Two very different series are opposed here. The “Carmina Burana” suite –a cantata that Ciria has identified with joy, happiness, and the fiesta ever since his days as a scholarship holder at the Academy of Rome in 1996. And «Manifesto”, channelling his proposals for a future he awaits with impatience. These two very different series have been mounted so that they can be seen in two different ways; separately, without interfering with one another when the viewer chooses the right strategic viewpoint; or together, allowing for dialogue and confrontation between the two. This is more than just simple trickery.

 

The creator’s life feeds from the springs of memory, and his creation is always a monument to life, an explosion of life challenging the idea of death and the deep silence of nothingness.
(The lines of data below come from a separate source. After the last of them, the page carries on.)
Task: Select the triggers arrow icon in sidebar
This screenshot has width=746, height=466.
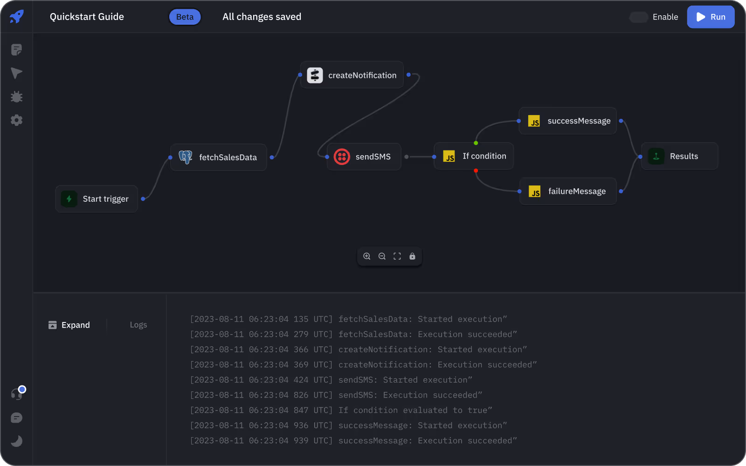Action: (x=16, y=73)
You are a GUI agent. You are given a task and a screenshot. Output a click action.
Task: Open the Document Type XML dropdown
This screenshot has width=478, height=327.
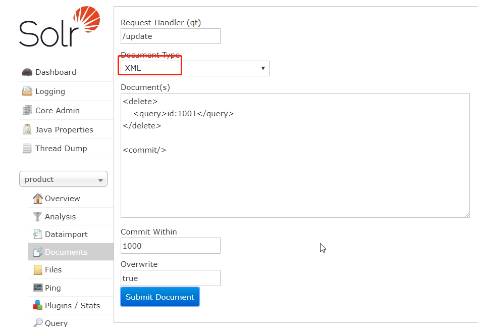(x=195, y=68)
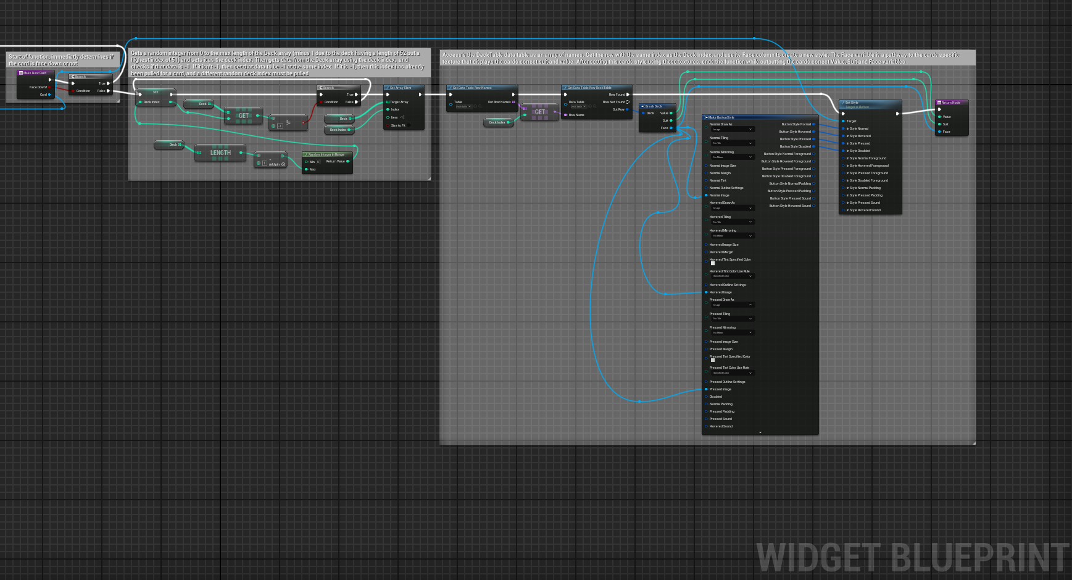Click the Random Integer in Range node title
1072x580 pixels.
(326, 154)
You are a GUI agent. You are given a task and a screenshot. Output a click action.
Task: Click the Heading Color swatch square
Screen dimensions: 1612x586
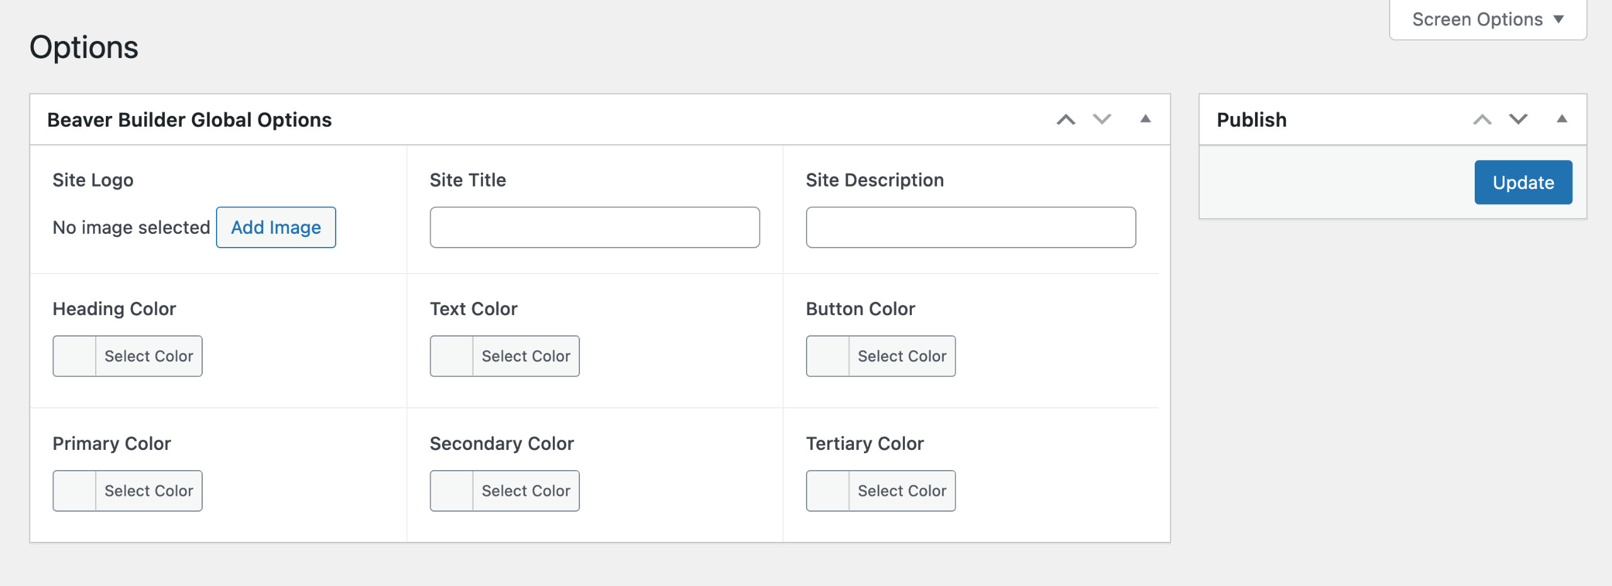tap(75, 355)
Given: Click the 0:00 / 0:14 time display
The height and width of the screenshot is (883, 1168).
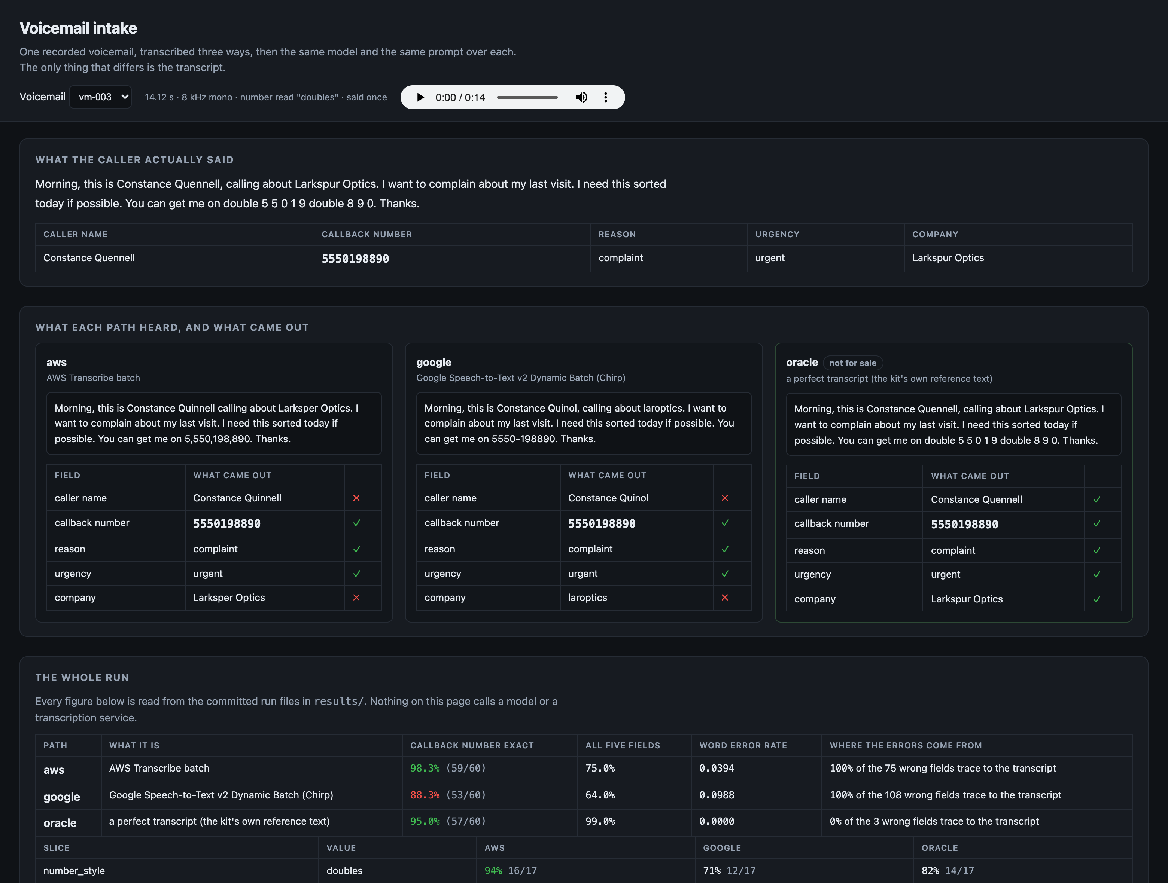Looking at the screenshot, I should tap(460, 97).
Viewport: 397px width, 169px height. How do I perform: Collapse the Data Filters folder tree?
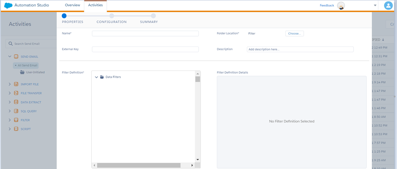(97, 77)
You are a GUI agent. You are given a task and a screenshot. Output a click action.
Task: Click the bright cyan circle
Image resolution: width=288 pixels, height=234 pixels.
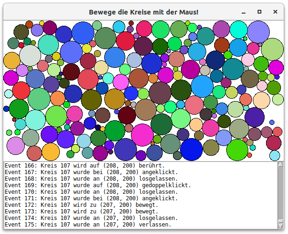238,30
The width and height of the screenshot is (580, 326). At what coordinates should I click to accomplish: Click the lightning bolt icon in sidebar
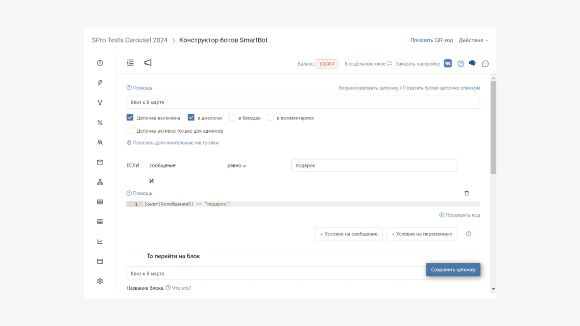pos(100,83)
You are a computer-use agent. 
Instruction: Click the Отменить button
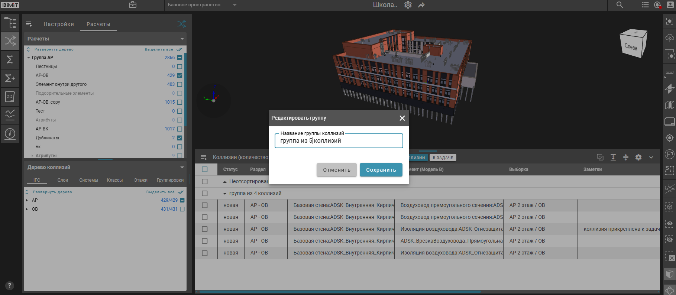pyautogui.click(x=336, y=170)
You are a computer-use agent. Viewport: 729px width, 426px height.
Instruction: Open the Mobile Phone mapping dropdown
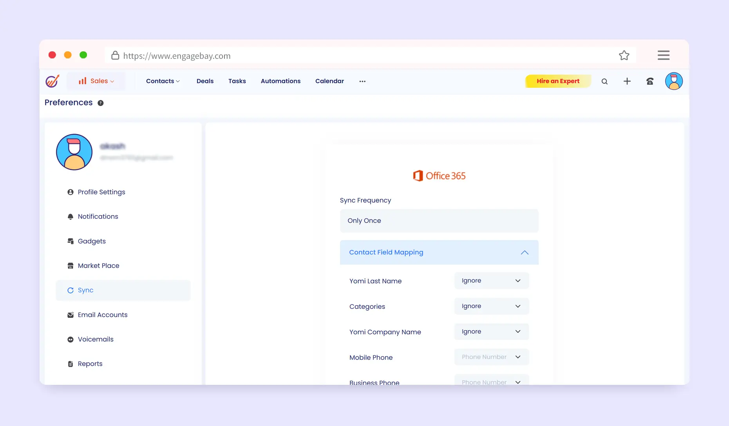click(x=491, y=357)
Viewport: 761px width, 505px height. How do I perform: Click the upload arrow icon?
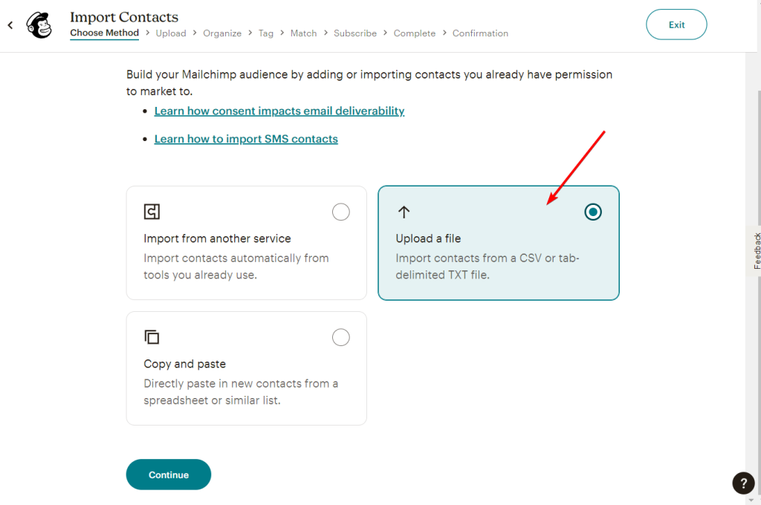[404, 212]
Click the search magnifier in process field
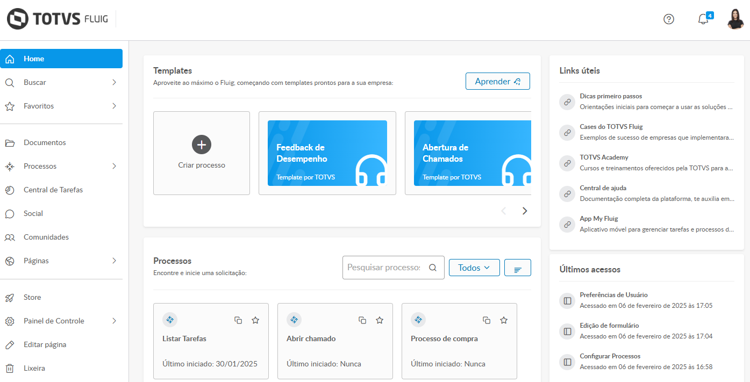 (x=433, y=268)
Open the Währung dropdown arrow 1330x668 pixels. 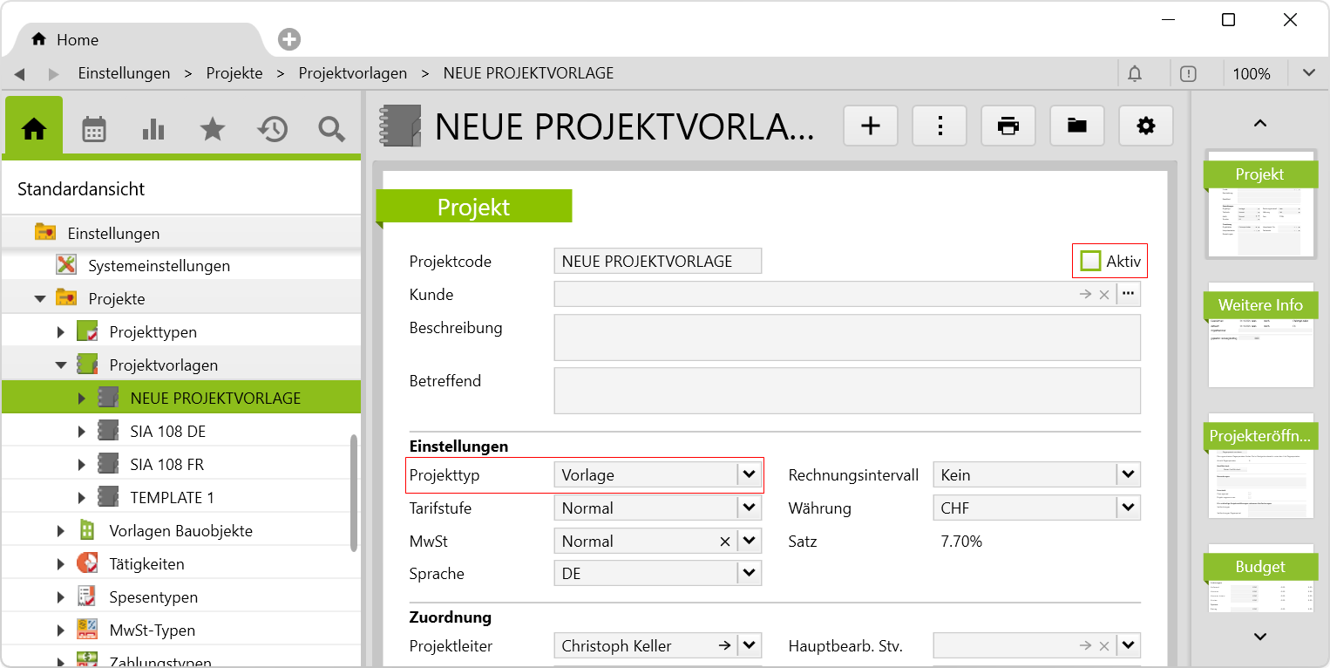pos(1128,508)
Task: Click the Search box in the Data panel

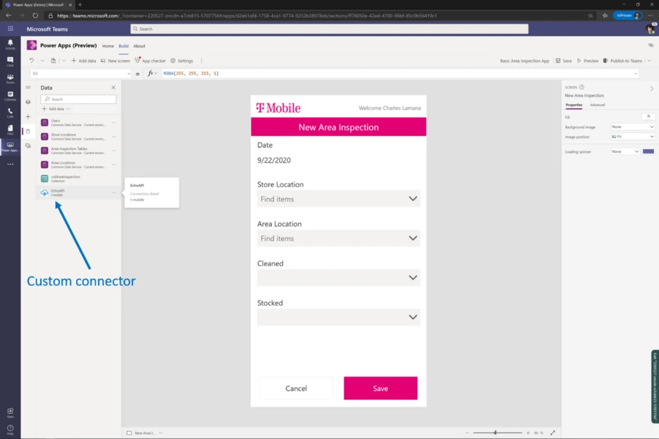Action: click(78, 99)
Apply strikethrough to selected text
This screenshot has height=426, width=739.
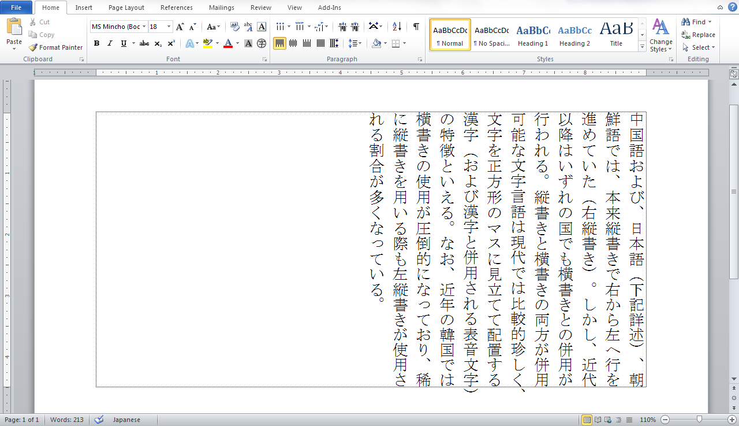tap(144, 43)
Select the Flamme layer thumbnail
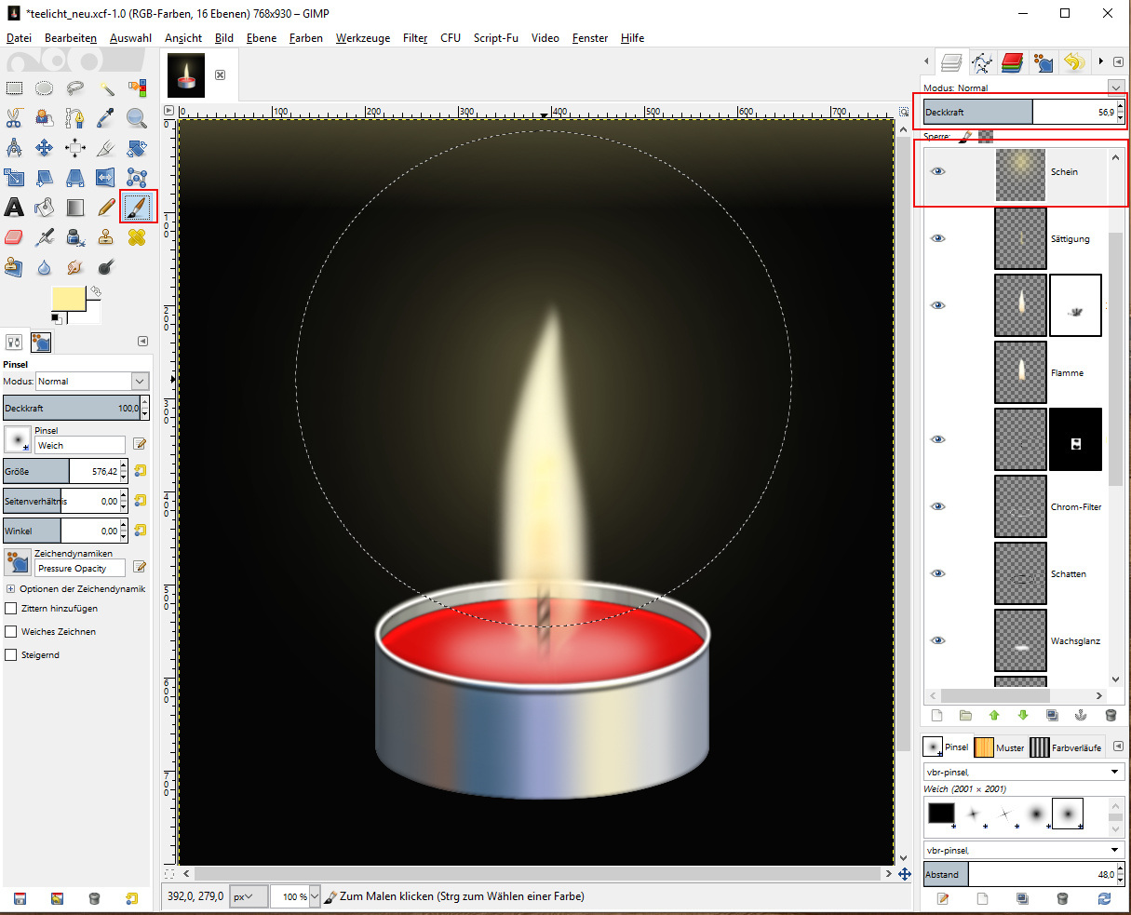1131x915 pixels. coord(1020,372)
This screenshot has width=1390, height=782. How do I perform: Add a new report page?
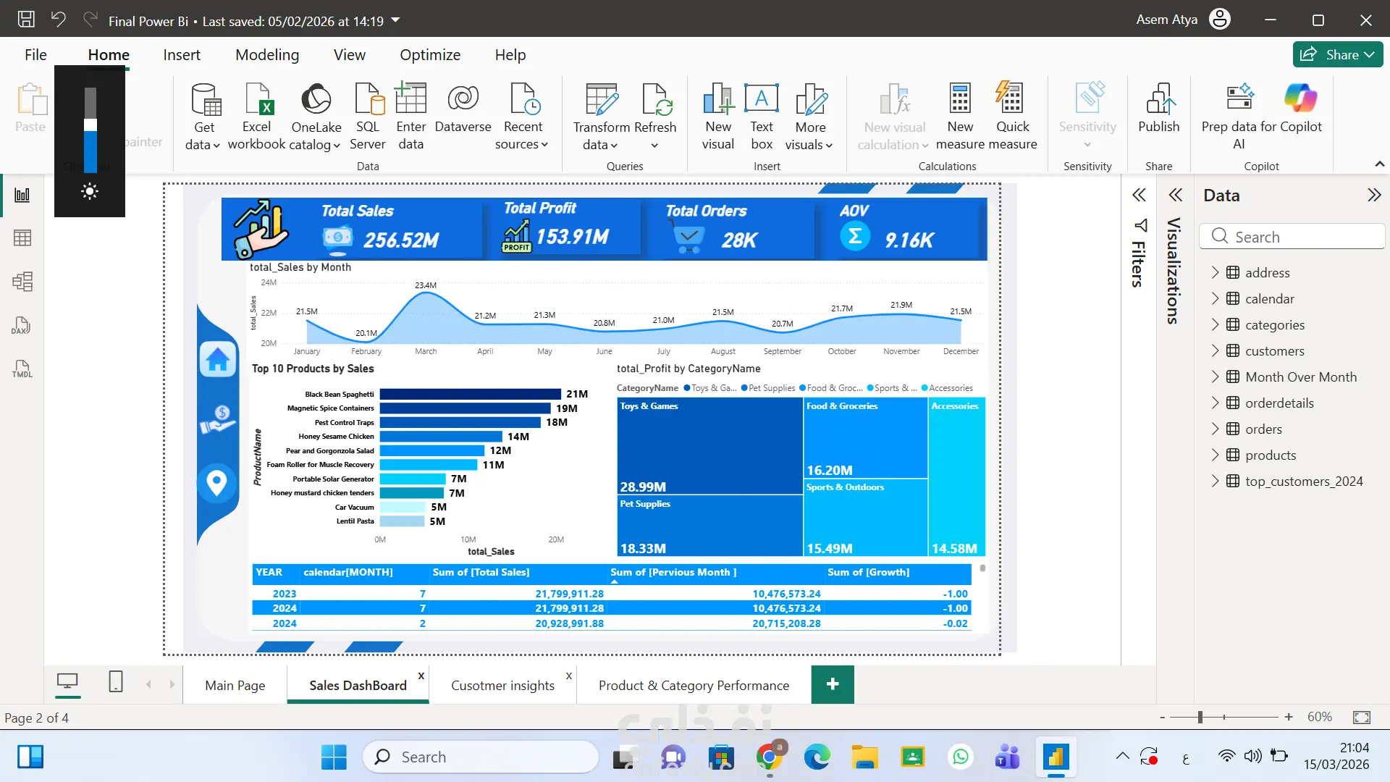[x=833, y=684]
The glow of a Titian Madonna glimpsed in the face of a woman seen on the underground, and evoked in the verse of Eugenio Montejo(5), can serve as an example of the kind of metamorphosis at work in the artist when he rescues an image from his past and gives it lasting form in a painting that goes back in time to “capture” a lost memory, but at the same time advances into the future –that ebb and flow– and with the help of imagination, that faithful ally, tattoos on the fabric only what is truly essential, the part of the memory that has really left its mark on the artist.

 

Ciria has no choice but to tear the living, forgotten flower from the bush and to make it an active part of a new music. It is then that the flower assumes its share of cosmic memory, when it enters a pictorial project that surpasses and contains it.

 

Technically, Ciria’s painting has become more complex, and in its complexity has taken a great leap forward. Not only has he sought out new supports in the enormous green military tarpaulins which only occasionally reveal a vestige of their original nature, but he also feels compelled to use other new materials, such as manipulated wallpaper, cardboard, wood or wire, connecting with paint, rubber and varnish to confect the outstanding pieces of his “Manifesto”. This is simply the kind of total painting Ciria aspires to, and which constitutes his brave and totally personal contribution to end of century art.

 

1.The Literary Translation Workshop at La Laguna University, coordinated by the teacher and poet Andrés Sánchez Robayna, published a curious collective translation of Ode to a Grecian Urn in 1977, accompanied by a selection of previous versions in Spanish, French, Portuguese, German, Catalan and Italian, and an appendix with some critical notes on the poem dating from 1819-1820.

 

2.Cleanth Brooks, in John Keats: Odes. A selection of Critical Essays, Macmillan, London, 1971.

 

3.In this respect, we could also mention Keats’ well-known phrase: What imagination seeks as beauty must be truth.

 

4.G. Bachelard. El aire y los sueños. Fondo de Cultura Económica, Mexico, 1958.

 

5.E. Montejo, Death and Memory. Caracas, 1972.